- TASK INSTRUCTIONS
[1] In the cricket selection column below, why does the writer consider it unfair to judge Ryan Hinds on his old One-Day International figures?
[2] According to the cricket selection column below, how many first-class wickets has Ryan Hinds taken?
[3] Continue the cricket selection column below, starting after its final sentence.

- DOCUMENT EXTRACT
┌──
HOT SPOT: Selectors off target
THE RECENT selection of Barbados and West Indies cricket teams has predictably generated a certain degree of debate among the pundits.
Certainly, if players were selected on performance and not potential or personal preference, there should be no need for such pontification and pronouncements.
Hence, the inclusion of Ryan Hinds and Tino Best in the West Indies’ 30-man provisional World Cup team, would be welcomed based on meritocracy.
Based on what I witnessed in the last WICB 50-over competition in Jamaica, Hinds and Best are not only deserving to be among the shortlisted players, but should be automatic choices in the final 15 if the best West Indies balanced side for this format, based purely on cricketing factors, is chosen.
Hinds has strangely not been selected for a single One-Day International since he played in the final for the triumphant West Indies Champions Trophy team in England in 2004. Therefore, it is unfair to judge him on his returns six years ago when he had just six completed innings in 14 ODIs, batting late in the order and had an economy rate of 5.15 runs an over.
He was 23 years but has since improved by leaps and bounds and gained a wealth of experience with 6 270 runs and 211 wickets in first-class cricket, a feat which no other present-day West Indian cricketer can boast of.
His left-arm spin, which has brought him 92 wickets in List A matches, is just as economical (3.91 runs an over) and effective as any slow bowler in the Caribbean, and his batting and excellent fielding, despite his size as was seen in the regional one-day competition in Jamaica, would be an asset in the Windies World Cup team.
Best’s improvement has also been noticeable this year, starting with the regional four-day competition when his wicket tally could’ve doubled if not for a plethora of dropped catches.
Showing the benefits of a stint with the Yorkshire county side, he was the fastest bowler and one of the most penetrative bowlers, even outshining compatriot Kemar Roach and it is mystifying how the likes of Nelon Pascal and Ravi Rampaul were selected ahead of him for either the Test or One-Day series in Sri Lanka.
Can anyone remember a significant bowling performance in Jamaica from Rampaul or the rising Pascal to justify their selection? Rampaul’s ODI stats, of 49 wickets in 50 matches at an average of 34.14 and economy rate of 5.04 runs an over, are simply not good enough for a new ball strike bowler.
Let’s compare Rampaul’s bowling returns with the West Indies’ “fall guy” Dwayne Smith, who was unceremoniously cast aside because of an injudicious late-innings shot against Zimbabwe in Guyana last March 4.
In 77 ODIs, Smith, who has been used as a third and fourth change medium-fast bowler, has taken 56 wickets at 36.78 and an economy rate of 4.92 but he has been judged unfairly by his critics solely on his modest batting returns, rather than his all-round game.
Despite an overall batting average of 16.22, the selectors seem to have forgotten that in six ODIs in 2010, Smith actually performed creditably when the Windies were whitewashed by the Aussies “Down Under” earlier this year, taking seven wickets at 35.28 and averaging 33.50 with the bat in his four completed innings with a highest score of 59 not out.
└──
- MATERIAL SUPPLIED
┌──
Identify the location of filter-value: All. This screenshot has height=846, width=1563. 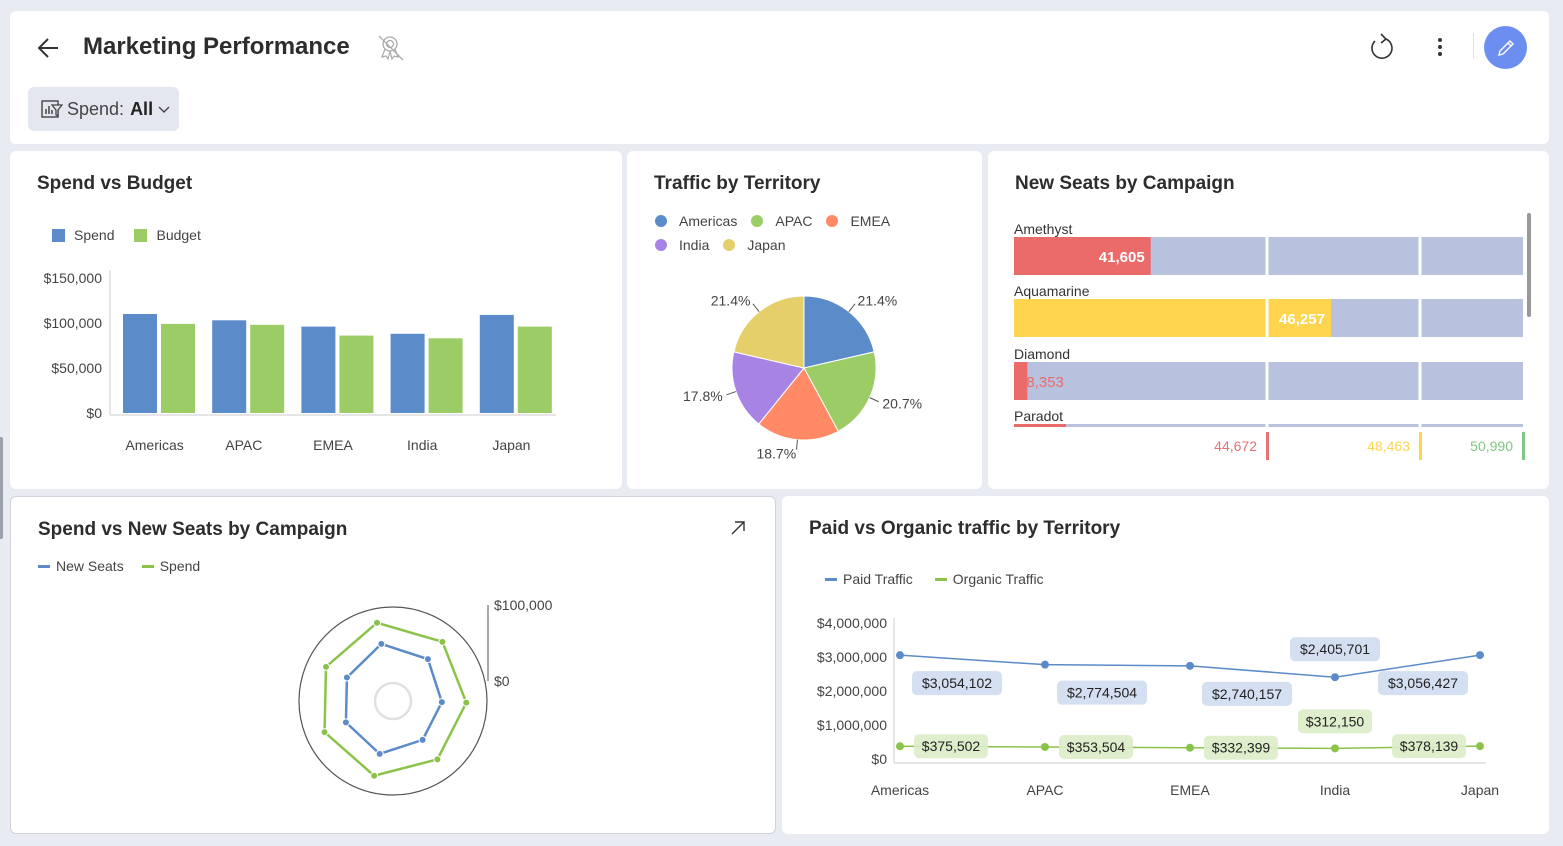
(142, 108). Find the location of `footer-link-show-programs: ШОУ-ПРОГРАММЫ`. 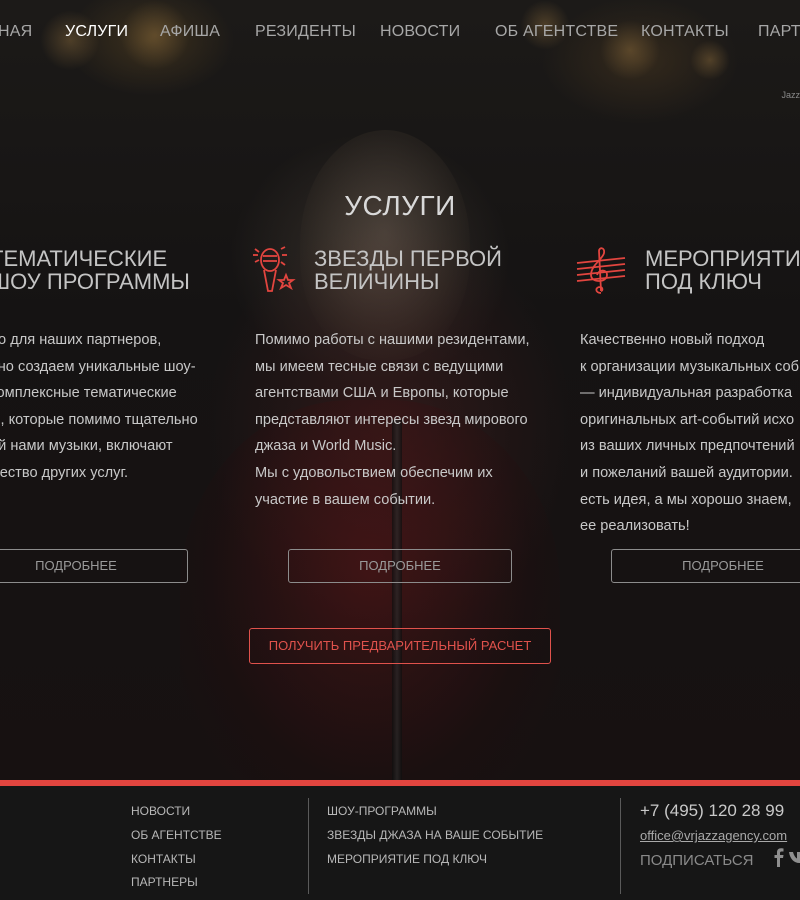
└──
┌──
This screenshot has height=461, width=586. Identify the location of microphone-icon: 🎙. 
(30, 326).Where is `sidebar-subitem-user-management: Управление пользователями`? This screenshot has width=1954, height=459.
└──
- RESULTS OF THE EXERCISE
[1] Hinds has not been picked for a One-Day International since the 2004 Champions Trophy final, so those figures are six years old. They came from only six completed innings in 14 matches while he batted late in the order. He was 23 then and has since improved greatly and gained a wealth of experience.

[2] He has taken 211 first-class wickets.

[3]
Only Ramnaresh Sarwan (95.50), Darren Bravo (44.75), Dale Richards (39.25), Darren Sammy (39.25) and Narsingh Deonarine (37.76) among West Indians, had a better average than Smith.
Yet at age 27, the West Indies selectors, in their wisdom, have dumped him while retaining another all-rounder like Jamaican David Bernard, who also played six ODIs in 2010, and averaged 18 after two not outs in his three innings with a highest score of 13 not out while taking four wickets at 35.25.
Even the statistics of the million-dollar man Kieron Pollard, who has a batting average of 19.92 in 30 ODIs but has taken 30 wickets at an average of 27.76 and an economy rate of 5.33 runs an over, are worth comparing.
It was also befuddling the way Richards, who is now nursing an ankle injury, was treated after scoring two half-centuries in four ODIs against the South African bowling attack, led by Dale Steyn and Morne Morkel. No reward, not even a B or C grade retainer contract came his way.
Another Barbadian who was also dealt harshly was Kevin Stoute who, after his commendable batting and bowling feats on the West Indies last “A” team when he captured a career-best eight for 52 from nine overs – the ninth-best performance in List A limited-over matches – was not selected for the next series against Pakistan A team in the Caribbean. Just imagine that Guyanese Assad Fudadin was selected ahead of him as well as some of the unproven High Performance Centre cricketers.
Locally, the omission of Kenroy Williams, undoubtedly one of the best allround cricketers in this country, with powerful statistics in all formats in the 2010 local season to support his claims for selection, is outlandish.
The success of Ashley Nurse in the inaugural Caribbean T20 should’ve indicated to our selectors, that off-spin bowling will once again be a key weapon in this format.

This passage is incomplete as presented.